--- Begin Input ---

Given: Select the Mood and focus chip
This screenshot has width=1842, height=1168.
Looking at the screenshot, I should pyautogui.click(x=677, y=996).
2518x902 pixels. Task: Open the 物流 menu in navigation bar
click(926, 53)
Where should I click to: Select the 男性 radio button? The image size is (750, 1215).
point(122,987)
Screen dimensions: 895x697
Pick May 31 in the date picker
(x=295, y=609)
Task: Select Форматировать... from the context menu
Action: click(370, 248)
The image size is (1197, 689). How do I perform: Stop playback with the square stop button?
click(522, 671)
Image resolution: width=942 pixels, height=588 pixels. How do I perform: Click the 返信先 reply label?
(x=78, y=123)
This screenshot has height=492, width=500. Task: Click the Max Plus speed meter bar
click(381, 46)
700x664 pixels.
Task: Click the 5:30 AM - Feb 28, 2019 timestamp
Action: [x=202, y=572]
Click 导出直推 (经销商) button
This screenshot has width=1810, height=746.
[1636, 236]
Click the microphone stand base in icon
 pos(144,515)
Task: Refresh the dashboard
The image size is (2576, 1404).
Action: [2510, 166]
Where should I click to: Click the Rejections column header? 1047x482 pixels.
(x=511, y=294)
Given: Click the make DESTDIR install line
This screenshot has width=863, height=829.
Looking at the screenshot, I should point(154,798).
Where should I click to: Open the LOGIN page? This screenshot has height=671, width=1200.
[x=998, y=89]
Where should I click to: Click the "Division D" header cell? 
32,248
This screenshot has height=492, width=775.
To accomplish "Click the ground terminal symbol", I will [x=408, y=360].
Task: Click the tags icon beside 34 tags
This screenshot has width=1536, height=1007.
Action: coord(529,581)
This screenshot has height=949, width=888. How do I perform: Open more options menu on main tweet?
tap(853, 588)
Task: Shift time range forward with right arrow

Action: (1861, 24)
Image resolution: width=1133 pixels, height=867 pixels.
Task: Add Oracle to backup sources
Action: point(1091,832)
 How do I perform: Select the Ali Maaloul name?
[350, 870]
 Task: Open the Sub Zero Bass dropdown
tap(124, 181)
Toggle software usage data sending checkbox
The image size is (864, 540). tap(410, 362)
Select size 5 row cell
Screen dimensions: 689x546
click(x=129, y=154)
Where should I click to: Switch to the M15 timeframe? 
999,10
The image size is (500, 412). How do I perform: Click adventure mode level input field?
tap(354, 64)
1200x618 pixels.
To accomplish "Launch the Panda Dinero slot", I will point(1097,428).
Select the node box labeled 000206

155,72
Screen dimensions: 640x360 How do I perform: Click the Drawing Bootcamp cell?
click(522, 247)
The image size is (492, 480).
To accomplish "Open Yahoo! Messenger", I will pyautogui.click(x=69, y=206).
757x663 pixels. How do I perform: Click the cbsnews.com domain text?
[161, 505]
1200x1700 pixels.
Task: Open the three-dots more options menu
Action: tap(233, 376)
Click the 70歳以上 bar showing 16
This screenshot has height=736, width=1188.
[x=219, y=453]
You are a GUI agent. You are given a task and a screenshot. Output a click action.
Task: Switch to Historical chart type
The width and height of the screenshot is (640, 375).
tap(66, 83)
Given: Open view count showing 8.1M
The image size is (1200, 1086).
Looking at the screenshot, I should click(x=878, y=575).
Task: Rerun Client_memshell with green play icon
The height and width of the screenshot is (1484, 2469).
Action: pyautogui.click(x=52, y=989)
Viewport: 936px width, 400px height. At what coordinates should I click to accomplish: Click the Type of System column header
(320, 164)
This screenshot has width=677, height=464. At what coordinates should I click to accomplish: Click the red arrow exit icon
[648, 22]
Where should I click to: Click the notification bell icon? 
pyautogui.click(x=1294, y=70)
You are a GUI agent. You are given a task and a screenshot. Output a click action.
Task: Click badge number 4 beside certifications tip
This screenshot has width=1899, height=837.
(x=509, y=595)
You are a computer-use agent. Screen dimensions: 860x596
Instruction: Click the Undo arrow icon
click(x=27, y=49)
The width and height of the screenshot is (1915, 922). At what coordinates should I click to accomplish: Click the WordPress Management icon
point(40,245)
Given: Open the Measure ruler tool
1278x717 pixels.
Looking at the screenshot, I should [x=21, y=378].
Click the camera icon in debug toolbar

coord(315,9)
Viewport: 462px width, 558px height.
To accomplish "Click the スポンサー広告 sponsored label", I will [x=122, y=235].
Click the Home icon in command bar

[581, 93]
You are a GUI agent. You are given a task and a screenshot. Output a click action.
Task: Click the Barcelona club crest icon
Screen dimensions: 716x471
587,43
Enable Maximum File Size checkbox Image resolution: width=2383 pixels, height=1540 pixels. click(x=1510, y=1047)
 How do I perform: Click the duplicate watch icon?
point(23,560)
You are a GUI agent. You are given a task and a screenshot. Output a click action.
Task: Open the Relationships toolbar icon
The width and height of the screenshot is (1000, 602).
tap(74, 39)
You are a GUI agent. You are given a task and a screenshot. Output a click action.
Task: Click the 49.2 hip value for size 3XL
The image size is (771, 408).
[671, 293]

--- End Input ---

Exercise task:
Lay out every line of the listing above as a Markdown table with two columns, Row and Line. Leave out blank lines.

Output for this exercise:
| Row | Line |
|---|---|
| 1 | Given: Select the Mood and focus chip |
| 2 | This screenshot has width=1842, height=1168. |
| 3 | Looking at the screenshot, I should pyautogui.click(x=677, y=996). |
| 4 | 2518x902 pixels. Task: Open the 物流 menu in navigation bar |
| 5 | click(926, 53) |
| 6 | Where should I click to: Select the 男性 radio button? The image size is (750, 1215). |
| 7 | point(122,987) |
| 8 | Screen dimensions: 895x697 |
| 9 | Pick May 31 in the date picker |
| 10 | (x=295, y=609) |
| 11 | Task: Select Форматировать... from the context menu |
| 12 | Action: click(370, 248) |
| 13 | The image size is (1197, 689). How do I perform: Stop playback with the square stop button? |
| 14 | click(522, 671) |
| 15 | Image resolution: width=942 pixels, height=588 pixels. How do I perform: Click the 返信先 reply label? |
| 16 | (x=78, y=123) |
| 17 | This screenshot has height=492, width=500. Task: Click the Max Plus speed meter bar |
| 18 | click(381, 46) |
| 19 | 700x664 pixels. |
| 20 | Task: Click the 5:30 AM - Feb 28, 2019 timestamp |
| 21 | Action: [x=202, y=572] |
| 22 | Click 导出直推 (经销商) button |
| 23 | This screenshot has width=1810, height=746. |
| 24 | [1636, 236] |
| 25 | Click the microphone stand base in icon |
| 26 |  pos(144,515) |
| 27 | Task: Refresh the dashboard |
| 28 | The image size is (2576, 1404). |
| 29 | Action: [2510, 166] |
| 30 | Where should I click to: Click the Rejections column header? 1047x482 pixels. |
| 31 | (x=511, y=294) |
| 32 | Given: Click the make DESTDIR install line |
| 33 | This screenshot has width=863, height=829. |
| 34 | Looking at the screenshot, I should point(154,798). |
| 35 | Where should I click to: Open the LOGIN page? This screenshot has height=671, width=1200. |
| 36 | [x=998, y=89] |
| 37 | Where should I click to: Click the "Division D" header cell?  |
| 38 | 32,248 |
| 39 | This screenshot has height=492, width=775. |
| 40 | To accomplish "Click the ground terminal symbol", I will [x=408, y=360]. |
| 41 | Task: Click the tags icon beside 34 tags |
| 42 | This screenshot has width=1536, height=1007. |
| 43 | Action: coord(529,581) |
| 44 | This screenshot has height=949, width=888. How do I perform: Open more options menu on main tweet? |
| 45 | tap(853, 588) |
| 46 | Task: Shift time range forward with right arrow |
| 47 | Action: (1861, 24) |
| 48 | Image resolution: width=1133 pixels, height=867 pixels. |
| 49 | Task: Add Oracle to backup sources |
| 50 | Action: point(1091,832) |
| 51 |  How do I perform: Select the Ali Maaloul name? |
| 52 | [350, 870] |
| 53 |  Task: Open the Sub Zero Bass dropdown |
| 54 | tap(124, 181) |
| 55 | Toggle software usage data sending checkbox |
| 56 | The image size is (864, 540). tap(410, 362) |
| 57 | Select size 5 row cell |
| 58 | Screen dimensions: 689x546 |
| 59 | click(x=129, y=154) |
| 60 | Where should I click to: Switch to the M15 timeframe?  |
| 61 | 999,10 |
| 62 | The image size is (500, 412). How do I perform: Click adventure mode level input field? |
| 63 | tap(354, 64) |
| 64 | 1200x618 pixels. |
| 65 | To accomplish "Launch the Panda Dinero slot", I will point(1097,428). |
| 66 | Select the node box labeled 000206 |
| 67 | 155,72 |
| 68 | Screen dimensions: 640x360 How do I perform: Click the Drawing Bootcamp cell? |
| 69 | click(522, 247) |
| 70 | The image size is (492, 480). |
| 71 | To accomplish "Open Yahoo! Messenger", I will pyautogui.click(x=69, y=206). |
| 72 | 757x663 pixels. How do I perform: Click the cbsnews.com domain text? |
| 73 | [161, 505] |
| 74 | 1200x1700 pixels. |
| 75 | Task: Open the three-dots more options menu |
| 76 | Action: tap(233, 376) |
| 77 | Click the 70歳以上 bar showing 16 |
| 78 | This screenshot has height=736, width=1188. |
| 79 | [x=219, y=453] |
| 80 | You are a GUI agent. You are given a task and a screenshot. Output a click action. |
| 81 | Task: Switch to Historical chart type |
| 82 | The width and height of the screenshot is (640, 375). |
| 83 | tap(66, 83) |
| 84 | Given: Open view count showing 8.1M |
| 85 | The image size is (1200, 1086). |
| 86 | Looking at the screenshot, I should click(x=878, y=575). |
| 87 | Task: Rerun Client_memshell with green play icon |
| 88 | The height and width of the screenshot is (1484, 2469). |
| 89 | Action: pyautogui.click(x=52, y=989) |
| 90 | Viewport: 936px width, 400px height. At what coordinates should I click to accomplish: Click the Type of System column header |
| 91 | (320, 164) |
| 92 | This screenshot has width=677, height=464. At what coordinates should I click to accomplish: Click the red arrow exit icon |
| 93 | [648, 22] |
| 94 | Where should I click to: Click the notification bell icon?  |
| 95 | pyautogui.click(x=1294, y=70) |
| 96 | You are a GUI agent. You are given a task and a screenshot. Output a click action. |
| 97 | Task: Click badge number 4 beside certifications tip |
| 98 | This screenshot has width=1899, height=837. |
| 99 | (x=509, y=595) |
| 100 | You are a computer-use agent. Screen dimensions: 860x596 |
| 101 | Instruction: Click the Undo arrow icon |
| 102 | click(x=27, y=49) |
| 103 | The width and height of the screenshot is (1915, 922). At what coordinates should I click to accomplish: Click the WordPress Management icon |
| 104 | point(40,245) |
| 105 | Given: Open the Measure ruler tool |
| 106 | 1278x717 pixels. |
| 107 | Looking at the screenshot, I should [x=21, y=378]. |
| 108 | Click the camera icon in debug toolbar |
| 109 | coord(315,9) |
| 110 | Viewport: 462px width, 558px height. |
| 111 | To accomplish "Click the スポンサー広告 sponsored label", I will [x=122, y=235]. |
| 112 | Click the Home icon in command bar |
| 113 | [581, 93] |
| 114 | You are a GUI agent. You are given a task and a screenshot. Output a click action. |
| 115 | Task: Click the Barcelona club crest icon |
| 116 | Screen dimensions: 716x471 |
| 117 | 587,43 |
| 118 | Enable Maximum File Size checkbox Image resolution: width=2383 pixels, height=1540 pixels. click(x=1510, y=1047) |
| 119 |  How do I perform: Click the duplicate watch icon? |
| 120 | point(23,560) |
| 121 | You are a GUI agent. You are given a task and a screenshot. Output a click action. |
| 122 | Task: Open the Relationships toolbar icon |
| 123 | The width and height of the screenshot is (1000, 602). |
| 124 | tap(74, 39) |
| 125 | You are a GUI agent. You are given a task and a screenshot. Output a click action. |
| 126 | Task: Click the 49.2 hip value for size 3XL |
| 127 | The image size is (771, 408). |
| 128 | [671, 293] |